Job
Echo the lines starting with the line that contains "You are a GUI" and going on through the line that contains "pyautogui.click(x=56, y=366)", with both of those lines included, and leave the pictures out of your answer.

Dataset
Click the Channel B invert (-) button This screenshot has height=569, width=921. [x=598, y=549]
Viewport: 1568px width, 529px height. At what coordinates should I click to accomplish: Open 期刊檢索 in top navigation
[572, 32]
--
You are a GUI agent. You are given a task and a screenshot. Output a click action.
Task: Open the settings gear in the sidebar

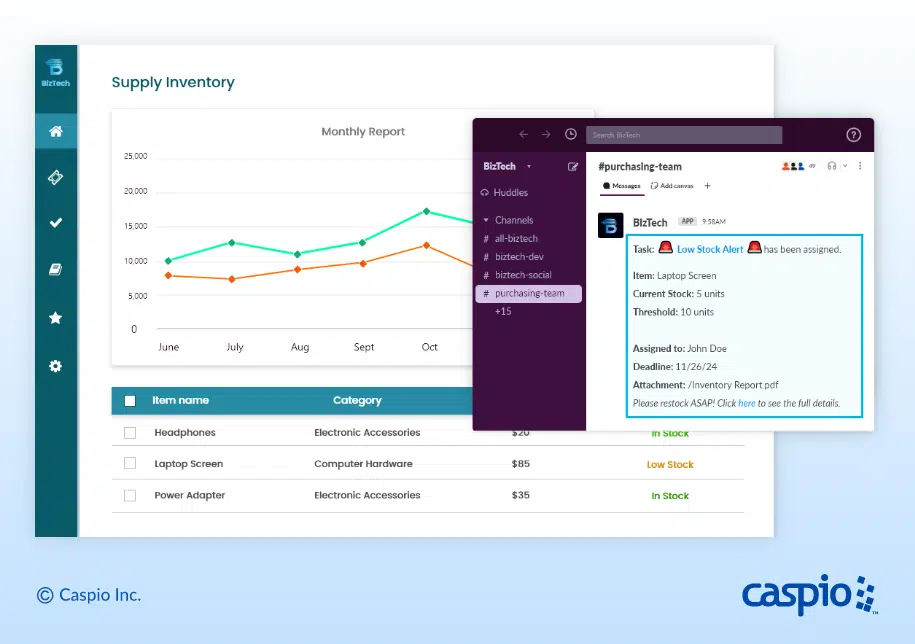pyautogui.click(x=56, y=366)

Answer below
You are a GUI agent. You are given a task and a screenshot. Output a click action.
Task: Open the settings gear in the sidebar

pyautogui.click(x=56, y=366)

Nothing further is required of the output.